INPUT ROWS>
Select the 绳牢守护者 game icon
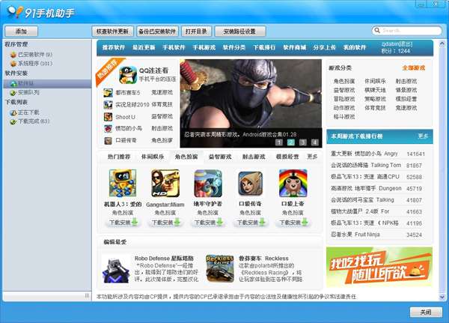 tap(208, 184)
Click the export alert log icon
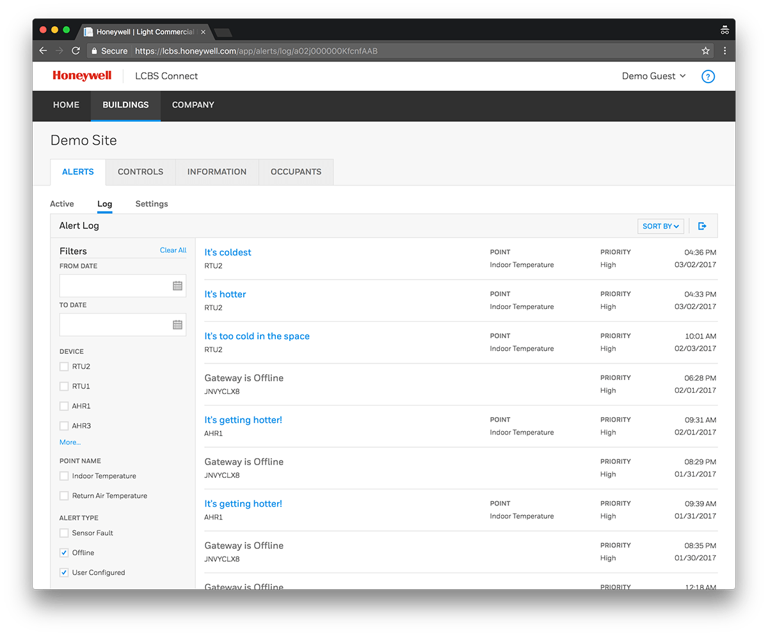 point(702,225)
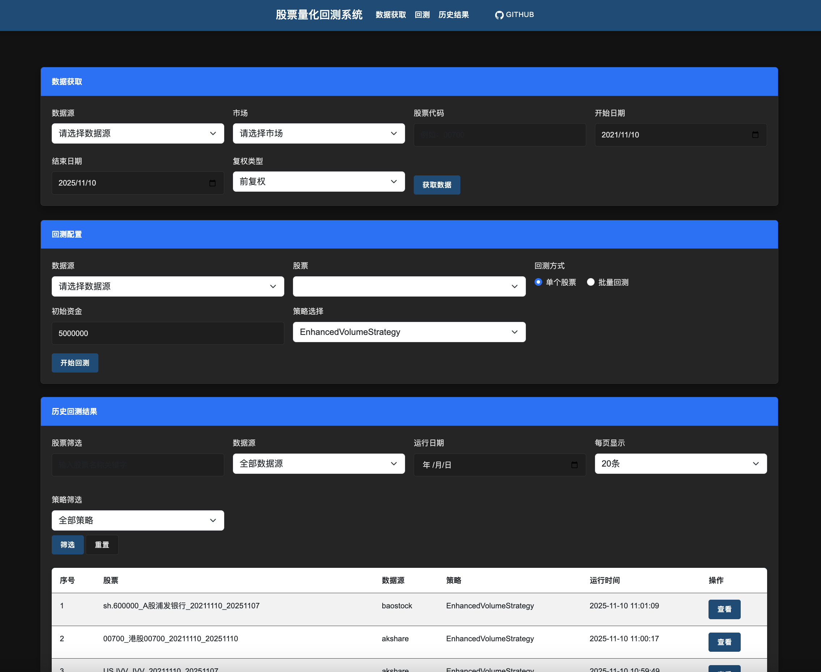Open calendar picker for 开始日期

[755, 135]
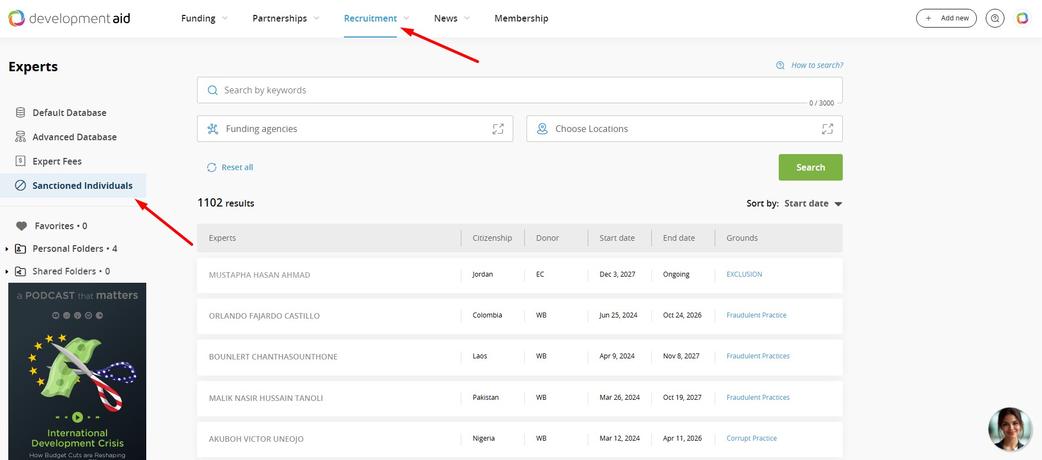Open the Sort by Start date dropdown
The width and height of the screenshot is (1042, 460).
coord(813,204)
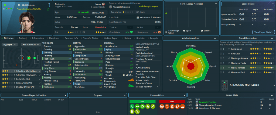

DO THIS>
Gather each line of the records that contains the word "icon" and copy those lines in full.

FULL ANSWER>
Select the 绳牢守护者 game icon
Click the export alert log icon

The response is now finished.